What Is the Loan-to-Value (LTV) Ratio?
The loan-to-value (LTV) ratio is a key figure lenders use to assess the risk of a mortgage or secured loan. It expresses the loan amount as a percentage of the property's value. A lower LTV means you have more equity and represent less risk to the lender, often unlocking better interest rates. A higher LTV typically means you'll need mortgage insurance (such as PMI in the US) or face stricter approval terms.

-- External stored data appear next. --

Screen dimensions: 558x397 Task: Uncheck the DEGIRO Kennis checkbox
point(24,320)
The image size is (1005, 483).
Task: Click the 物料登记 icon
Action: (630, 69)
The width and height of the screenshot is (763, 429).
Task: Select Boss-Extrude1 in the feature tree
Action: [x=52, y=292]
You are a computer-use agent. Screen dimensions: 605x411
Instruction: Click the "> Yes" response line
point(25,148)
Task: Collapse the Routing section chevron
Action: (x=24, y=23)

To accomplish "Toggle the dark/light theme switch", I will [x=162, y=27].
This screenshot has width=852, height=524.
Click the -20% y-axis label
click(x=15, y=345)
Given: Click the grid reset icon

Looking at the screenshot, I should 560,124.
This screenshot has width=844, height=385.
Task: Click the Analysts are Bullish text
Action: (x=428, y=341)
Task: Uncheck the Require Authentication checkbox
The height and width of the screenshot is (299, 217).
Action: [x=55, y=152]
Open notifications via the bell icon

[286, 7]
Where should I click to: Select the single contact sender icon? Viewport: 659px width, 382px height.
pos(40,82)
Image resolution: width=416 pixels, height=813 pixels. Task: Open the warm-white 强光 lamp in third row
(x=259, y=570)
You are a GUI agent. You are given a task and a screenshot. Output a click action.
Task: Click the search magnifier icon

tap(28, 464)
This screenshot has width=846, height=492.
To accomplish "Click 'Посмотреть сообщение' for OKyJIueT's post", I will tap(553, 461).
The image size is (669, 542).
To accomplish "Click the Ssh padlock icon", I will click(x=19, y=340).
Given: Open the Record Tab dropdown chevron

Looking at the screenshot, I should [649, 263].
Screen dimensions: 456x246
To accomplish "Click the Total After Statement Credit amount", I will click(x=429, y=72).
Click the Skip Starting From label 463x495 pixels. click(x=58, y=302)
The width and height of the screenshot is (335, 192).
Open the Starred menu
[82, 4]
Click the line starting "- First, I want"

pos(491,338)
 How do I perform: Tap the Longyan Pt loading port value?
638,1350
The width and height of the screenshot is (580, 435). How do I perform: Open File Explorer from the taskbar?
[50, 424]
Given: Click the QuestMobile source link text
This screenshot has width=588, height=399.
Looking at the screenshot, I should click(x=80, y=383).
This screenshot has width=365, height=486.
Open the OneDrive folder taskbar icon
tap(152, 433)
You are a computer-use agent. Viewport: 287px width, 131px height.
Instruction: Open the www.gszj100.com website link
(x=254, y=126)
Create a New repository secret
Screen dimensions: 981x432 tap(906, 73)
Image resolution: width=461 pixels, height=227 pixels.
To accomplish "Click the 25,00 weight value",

How to Use This Calculator
Enter the total loan amount you are borrowing and the appraised or purchase value of the property. The calculator instantly returns your LTV percentage, plus your home equity in money terms and as a percentage. Use the lower of the appraised value and purchase price for the most conservative, lender-accurate result.
The Formula Explained
The calculation is simple: $$\text{LTV} = \frac{\text{Loan Amount}}{\text{Property Value}} \times 100\%$$. Equity is the portion of the property not covered by the loan, calculated as \(\text{Property Value} - \text{Loan Amount}\), and Equity % is \(100 - \text{LTV}\).
Worked Example
Suppose you take a $200,000 mortgage on a home valued at $250,000. Your LTV is $$200{,}000 \div 250{,}000 \times 100 = \textbf{80\%}$$ Your equity is \(\$250{,}000 - \$200{,}000 = \$50{,}000\), or 20% of the property's value. An 80% LTV is a common threshold below which many lenders waive private mortgage insurance.
FAQ
What is a good LTV ratio? An LTV of 80% or lower is generally considered favorable and may help you avoid mortgage insurance and secure lower rates.
Can my LTV change over time? Yes. As you pay down the loan or as property values rise, your LTV decreases and your equity grows.
Does a high LTV mean rejection? Not necessarily, but high-LTV loans (90%+) often carry higher rates and may require additional insurance or a larger down payment.